Toma piemontese

La Toma piemontese è un formaggio semicotto, di forma cilindrica, prodotto esclusivamente con latte vaccino.
Vi sono due tipologie di prodotto: la prima ottenuta con latte di vacca intero e la seconda con latte di vacca scremato.
Questo formaggio può essere di due tipi: a pasta morbida e a pasta semidura.
La Toma piemontese si presenta con la pasta di colore bianco paglierino ed il sapore è dolce nella Toma a pasta morbida, mentre diviene più intenso e fragrante con la maggior stagionatura.
La stagionatura della toma piemontese varia dai 15 giorni come minimo, per le forme più piccole ai 60 giorni per le forme più grandi che possono raggiungere sino gli 8 kg. di peso.
La crosta è elastica e liscia, di colore che va dal paglierino al bruno rossiccio.

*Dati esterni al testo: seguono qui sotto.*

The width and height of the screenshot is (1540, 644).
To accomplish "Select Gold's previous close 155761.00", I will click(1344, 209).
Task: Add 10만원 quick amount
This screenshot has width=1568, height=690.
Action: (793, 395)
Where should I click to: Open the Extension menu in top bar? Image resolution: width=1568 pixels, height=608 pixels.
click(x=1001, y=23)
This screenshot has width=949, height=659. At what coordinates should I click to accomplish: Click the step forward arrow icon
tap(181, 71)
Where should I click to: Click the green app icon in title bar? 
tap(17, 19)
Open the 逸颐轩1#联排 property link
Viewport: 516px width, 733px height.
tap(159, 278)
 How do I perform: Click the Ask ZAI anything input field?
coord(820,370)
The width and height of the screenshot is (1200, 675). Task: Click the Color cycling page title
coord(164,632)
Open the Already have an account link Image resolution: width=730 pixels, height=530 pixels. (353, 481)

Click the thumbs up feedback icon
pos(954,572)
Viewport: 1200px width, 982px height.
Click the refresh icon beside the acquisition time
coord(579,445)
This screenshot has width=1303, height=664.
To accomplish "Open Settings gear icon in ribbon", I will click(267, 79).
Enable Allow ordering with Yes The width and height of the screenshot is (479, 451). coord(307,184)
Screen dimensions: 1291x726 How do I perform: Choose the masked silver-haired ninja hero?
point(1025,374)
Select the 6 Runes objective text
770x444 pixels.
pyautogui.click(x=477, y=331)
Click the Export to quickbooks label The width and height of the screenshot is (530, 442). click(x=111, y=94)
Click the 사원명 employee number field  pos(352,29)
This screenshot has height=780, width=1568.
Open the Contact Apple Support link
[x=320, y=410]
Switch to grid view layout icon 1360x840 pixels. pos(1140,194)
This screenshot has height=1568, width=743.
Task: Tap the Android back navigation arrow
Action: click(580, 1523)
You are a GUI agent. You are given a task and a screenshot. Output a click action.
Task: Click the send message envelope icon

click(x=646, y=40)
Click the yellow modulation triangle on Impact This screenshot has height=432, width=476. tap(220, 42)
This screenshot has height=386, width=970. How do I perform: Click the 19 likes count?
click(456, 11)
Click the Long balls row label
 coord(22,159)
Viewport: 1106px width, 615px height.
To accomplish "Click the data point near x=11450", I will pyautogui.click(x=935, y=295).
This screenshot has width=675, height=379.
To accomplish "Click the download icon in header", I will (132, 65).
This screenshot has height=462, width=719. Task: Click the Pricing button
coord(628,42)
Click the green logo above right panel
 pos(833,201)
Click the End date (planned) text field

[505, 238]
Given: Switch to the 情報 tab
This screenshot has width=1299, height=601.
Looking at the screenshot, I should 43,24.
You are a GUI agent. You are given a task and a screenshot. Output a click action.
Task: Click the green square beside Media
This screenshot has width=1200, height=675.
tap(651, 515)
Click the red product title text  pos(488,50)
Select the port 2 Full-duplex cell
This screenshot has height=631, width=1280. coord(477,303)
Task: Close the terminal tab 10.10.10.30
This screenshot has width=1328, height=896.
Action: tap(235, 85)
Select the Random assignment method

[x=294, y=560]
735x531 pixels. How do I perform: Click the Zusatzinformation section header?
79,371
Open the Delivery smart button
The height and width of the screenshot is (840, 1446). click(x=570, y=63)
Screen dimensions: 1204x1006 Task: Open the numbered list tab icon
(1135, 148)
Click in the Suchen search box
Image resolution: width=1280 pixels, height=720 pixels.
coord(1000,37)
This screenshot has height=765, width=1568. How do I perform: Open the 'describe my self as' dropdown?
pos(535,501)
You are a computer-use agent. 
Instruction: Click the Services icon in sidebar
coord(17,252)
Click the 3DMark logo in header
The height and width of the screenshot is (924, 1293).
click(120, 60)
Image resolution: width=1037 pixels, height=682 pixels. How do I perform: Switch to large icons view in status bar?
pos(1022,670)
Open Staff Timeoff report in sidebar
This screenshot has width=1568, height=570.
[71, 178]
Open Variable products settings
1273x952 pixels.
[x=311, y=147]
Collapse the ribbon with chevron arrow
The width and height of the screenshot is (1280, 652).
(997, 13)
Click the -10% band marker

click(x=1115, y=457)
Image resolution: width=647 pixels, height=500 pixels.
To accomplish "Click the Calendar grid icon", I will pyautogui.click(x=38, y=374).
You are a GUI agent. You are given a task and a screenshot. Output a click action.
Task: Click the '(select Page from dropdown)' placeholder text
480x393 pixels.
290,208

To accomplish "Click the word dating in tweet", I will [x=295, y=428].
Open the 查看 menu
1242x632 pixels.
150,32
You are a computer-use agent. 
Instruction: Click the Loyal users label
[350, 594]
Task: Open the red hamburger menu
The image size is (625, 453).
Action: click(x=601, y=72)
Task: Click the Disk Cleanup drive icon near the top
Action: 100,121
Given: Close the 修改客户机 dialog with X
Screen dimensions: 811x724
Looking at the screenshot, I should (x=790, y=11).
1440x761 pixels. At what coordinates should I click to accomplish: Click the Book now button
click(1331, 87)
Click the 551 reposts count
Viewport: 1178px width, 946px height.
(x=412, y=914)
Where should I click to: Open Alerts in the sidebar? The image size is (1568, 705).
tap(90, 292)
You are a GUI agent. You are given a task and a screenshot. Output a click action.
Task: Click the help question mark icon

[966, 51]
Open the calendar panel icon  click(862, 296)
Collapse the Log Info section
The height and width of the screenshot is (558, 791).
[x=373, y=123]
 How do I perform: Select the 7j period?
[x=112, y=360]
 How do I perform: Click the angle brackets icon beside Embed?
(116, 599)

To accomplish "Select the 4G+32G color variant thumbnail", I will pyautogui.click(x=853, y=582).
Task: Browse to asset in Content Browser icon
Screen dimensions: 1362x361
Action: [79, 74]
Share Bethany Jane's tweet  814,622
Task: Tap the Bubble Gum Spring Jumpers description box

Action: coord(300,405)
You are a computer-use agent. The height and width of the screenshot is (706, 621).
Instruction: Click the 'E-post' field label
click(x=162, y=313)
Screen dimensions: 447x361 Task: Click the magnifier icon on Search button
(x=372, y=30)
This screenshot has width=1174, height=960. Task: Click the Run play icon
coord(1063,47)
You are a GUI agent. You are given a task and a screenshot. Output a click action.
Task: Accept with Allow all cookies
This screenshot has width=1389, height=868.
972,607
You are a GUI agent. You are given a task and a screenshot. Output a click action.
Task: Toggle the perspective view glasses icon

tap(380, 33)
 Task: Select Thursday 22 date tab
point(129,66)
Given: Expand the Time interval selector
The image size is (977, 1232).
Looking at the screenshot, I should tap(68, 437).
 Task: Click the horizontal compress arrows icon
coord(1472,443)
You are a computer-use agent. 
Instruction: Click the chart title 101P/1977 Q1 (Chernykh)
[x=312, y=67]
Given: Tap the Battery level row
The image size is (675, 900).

Le origini della toma piemontese risalgono all’epoca romana, anche se solo a partire dall’XI secolo si identifica negli autori la citazione di un prodotto più simile a questo formaggio.
La Toma piemontese viene prodotta nell'intero territorio di Novara, Verbania, Vercelli, Biella, Cuneo, Torino,Acqui Terme, Terzo, Bistagno, Ponti e Denice in provincia di Alessandria e Roccaverano, Montalbone, Monastero B.da, Olmo G. e Serole in provincia di Asti.